I read a CRT document "cruising-while-away-from-a-home-mooring.pdf" and it states, 

You may care to read the thoughts of a Judge on the subject.

C&RT have their own ideas, however,  'the law' appears to have other views.

The judgement in the case of CaRT v Mayers states that repeated journeys between the same two places would be 'bona fide navigation' if the boater had specific reason for making repeated journeys over the same stretch of canal. HHJ Halbert also stated that any requirement by CaRT to use a substantial part of the canal network was not justified by Section 17(3)(c)(ii) of the British Waterways Act 1995 because the requirement to use the boat for bona fide navigation is 'temporal not geographical'.

 

 

6:3 There are clear anomalies in both positions, CRT clearly regard the occupation of moorings by permanently residential boat owners who do not move very much as a significant problem (see paragraphs 3.5 and 3.6 above). However, neither the statutory regime in subsection 17(3) nor the guidelines can deal with this problem.
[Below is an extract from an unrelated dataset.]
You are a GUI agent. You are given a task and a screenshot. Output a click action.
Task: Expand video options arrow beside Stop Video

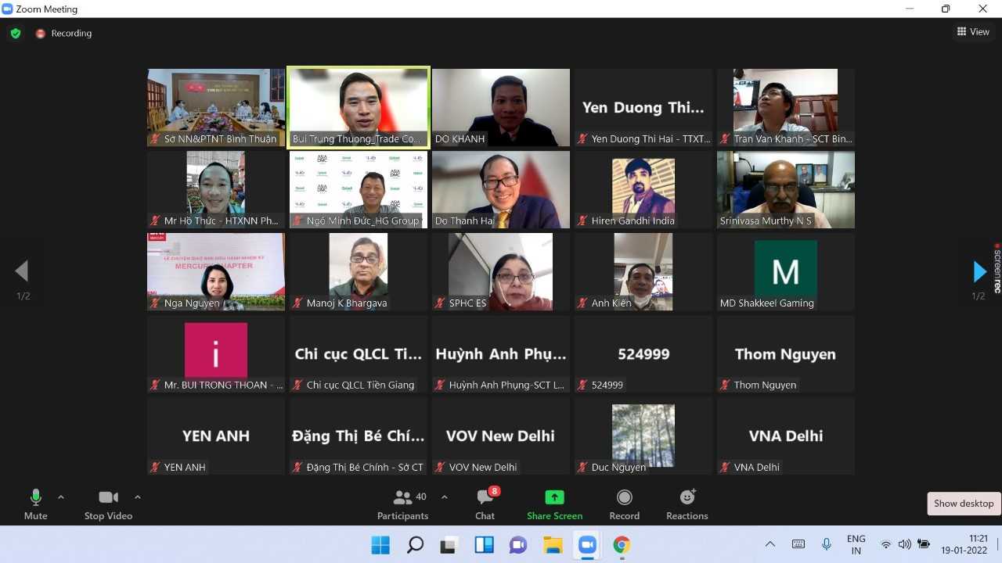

A boat which has a home mooring is not required to be “bona fide” used for navigation throughout the period of the licence, but neither is it required to ever use its home mooring. The act requires that the mooring is available, it does not say it must be used. The guidelines also have this effect. The boat is still subject to the restriction that it must not stay in the same place for more than 14 days but there is nothing whatever to stop it being shuffled between two locations quite close together provided they are far enough apart to constitute different places. If those who are causing the overcrowding at popular spots have home moorings anywhere in the country the present regime cannot control their overuse of the popular spots. Such an owner could cruise to and fro along the Kennet & Avon canal near Bristol and the home mooring could be in Birmingham and totally unused.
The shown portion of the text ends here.